Wednesday, August 7, 2013

Traditions of Elul

Elul 2

Yesterday, Rabbi Bennett spoke of the essence of these days of Elul and our High Holy Days.   Teshuva, which is sometimes translated as repentance, but which is more accurately understood to be the process of turning, or returning, is the soul work in which we are to be engaged.  If we take this notion of teshuva seriously, we know that we need more than just 2 days … or 10 days … or even 40 days to do the work that needs to be done to turn away from paths that have been hurtful, and turn back toward a path that can lead us to more meaningful lives. 

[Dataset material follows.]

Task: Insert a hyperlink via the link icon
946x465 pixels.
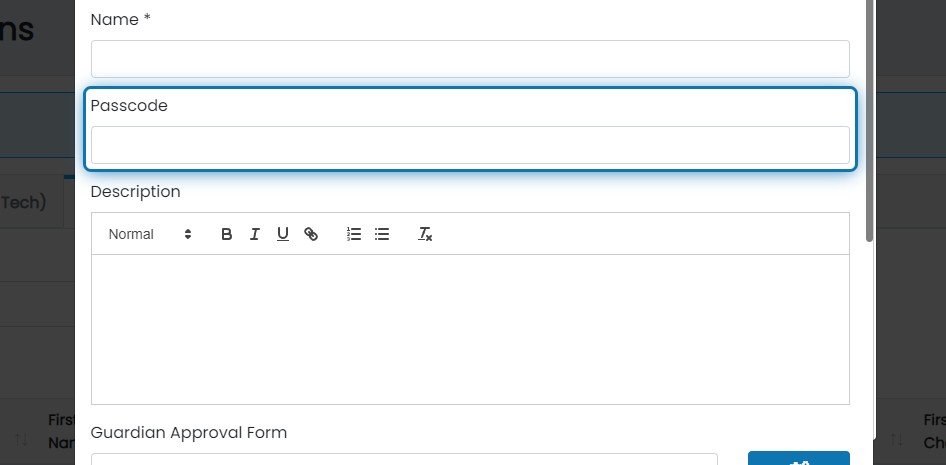Action: click(311, 234)
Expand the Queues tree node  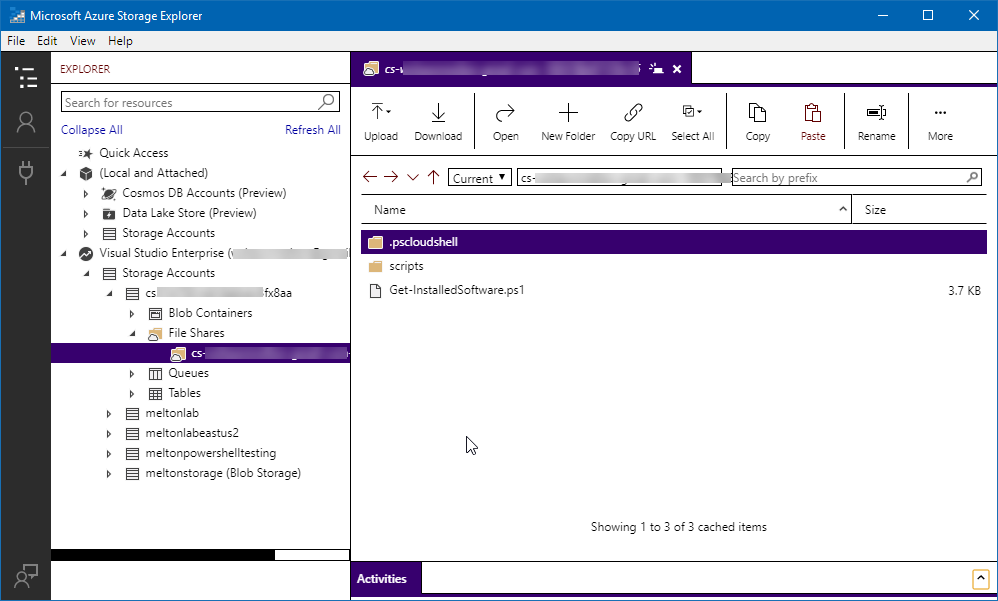(133, 373)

Judaism, however, sets aside these 40 days (the 30 days of the Hebrew month of Elul, plus the 10 days of Rosh HaShanah through Yom Kippur) for us, as a community, to begin to focus our efforts on this task.

How do we begin?   We might choose to explore one or more of the daily traditional rituals associated with the month of Elul: 

-        * hearing the shofar blast each morning to wake us up to the preciousness and fragility of our lives (there are a number of apps one can use if you don't have a shofar in your home)

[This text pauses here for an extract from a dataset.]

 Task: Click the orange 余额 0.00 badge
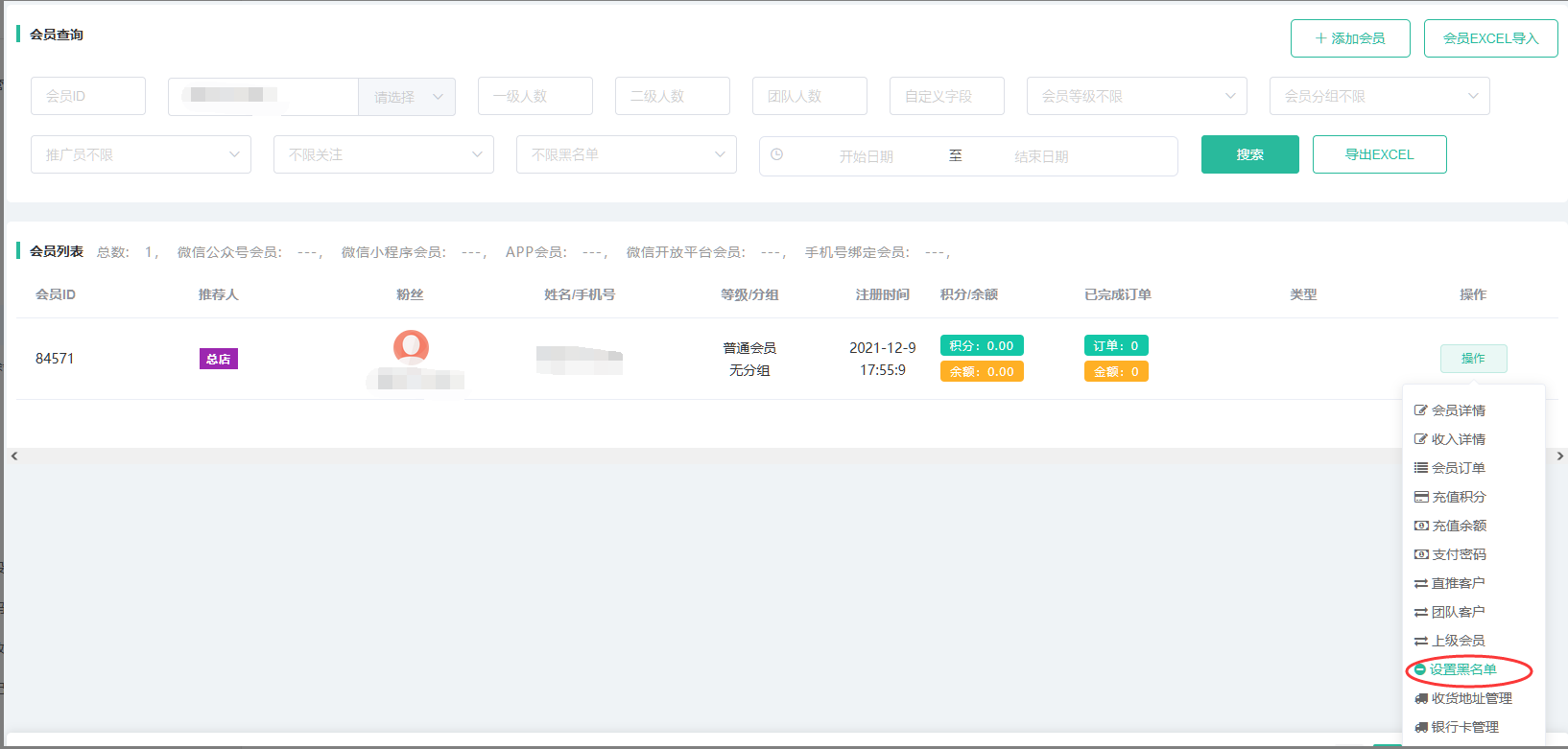click(981, 372)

-       *  reciting Psalm 27 each day to remind us that we have no reason to fear this journey of self-discovery and renewal (see below for a copy of the text)

-        * spending some amount of time every day in silent reflection to engage in the process of cheshbon hanefesh, an accounting of our souls.


Are there other rituals or processes that are helpful to you as you prepare for the High Holy Days?  We’d love for you to share them with the community here.


* * * * * * * 

Psalm 27:  A Psalm of David

God is my light and my salvation; whom should I fear? The Eternal is the stronghold of my life; of whom should I be afraid?
When evildoers approach me to devour me, my own foes and enemies, it is they who stumble and fall.
Though an army encamp against me, my heart would have no fear; though war arise against me, still would I be confident.

One thing I ask of the Holy One; this is what I seek: to dwell in the house of the Eternal all the days of my life, to behold the beauty of the One, to frequent God's temple.
God will shelter me in God's pavilion on an evil day, conceal me in the concealment of God's tent, raise me high upon a rock.
Now is my head raised above my enemies round about me; I worship in God's tent with shouts of joy; I sing and chant hymns to the Eternal.

Hear, O God, my voice; I call: have mercy on me, and answer me.
On Your behalf my heart says: “Seek my face!” Your face, O God, I seek.
Do not hide Your face from me; do not turn Your servant away in anger; You are my help. Do not abandon me, do not forsake me, O God of my salvation.
Though my father and mother forsake me, the Eternal will take me in.
Show me, O God, Your way, and lead me on a level path because of my watchful adversaries.
Do not subject me to the will of my foes, for false witnesses have arisen against me, breathing out violence.
Were I not to believe that I would see the goodness of the One in the land of the living….
Hope in the Eternal; be strong and of good courage! O hope in God!